Please copy the records from the line with "Apply numbered list" through the line with "will [652, 110].", swapping "publisher" for "vendor" and changing nothing else.
* Start MATERIAL *
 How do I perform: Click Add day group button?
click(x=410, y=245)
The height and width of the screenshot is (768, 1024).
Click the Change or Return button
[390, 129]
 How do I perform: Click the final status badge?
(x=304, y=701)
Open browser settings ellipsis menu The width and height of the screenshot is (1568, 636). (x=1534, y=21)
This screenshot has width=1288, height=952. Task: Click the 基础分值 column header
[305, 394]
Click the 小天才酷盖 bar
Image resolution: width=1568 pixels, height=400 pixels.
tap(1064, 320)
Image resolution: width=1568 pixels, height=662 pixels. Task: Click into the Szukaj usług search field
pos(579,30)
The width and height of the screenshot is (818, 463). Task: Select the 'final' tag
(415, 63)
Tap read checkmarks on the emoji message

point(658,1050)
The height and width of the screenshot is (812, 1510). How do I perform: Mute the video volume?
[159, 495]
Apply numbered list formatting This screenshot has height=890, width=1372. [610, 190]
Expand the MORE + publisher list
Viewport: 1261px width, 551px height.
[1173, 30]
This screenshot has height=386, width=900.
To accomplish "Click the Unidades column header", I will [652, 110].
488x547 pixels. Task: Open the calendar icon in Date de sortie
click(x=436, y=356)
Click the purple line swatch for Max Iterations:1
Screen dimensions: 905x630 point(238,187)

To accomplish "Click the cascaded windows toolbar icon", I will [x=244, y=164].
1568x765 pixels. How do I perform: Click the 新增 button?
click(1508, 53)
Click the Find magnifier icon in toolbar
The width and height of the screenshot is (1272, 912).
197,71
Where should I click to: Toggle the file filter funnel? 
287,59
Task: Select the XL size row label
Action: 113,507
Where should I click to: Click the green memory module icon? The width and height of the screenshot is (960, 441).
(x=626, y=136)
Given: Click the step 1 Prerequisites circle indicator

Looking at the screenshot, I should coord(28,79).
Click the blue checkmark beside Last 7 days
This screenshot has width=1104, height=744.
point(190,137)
* End MATERIAL *
> FINISHED ANSWER:
Apply numbered list formatting This screenshot has height=890, width=1372. [610, 190]
Expand the MORE + vendor list
Viewport: 1261px width, 551px height.
[1173, 30]
This screenshot has height=386, width=900.
To accomplish "Click the Unidades column header", I will [652, 110].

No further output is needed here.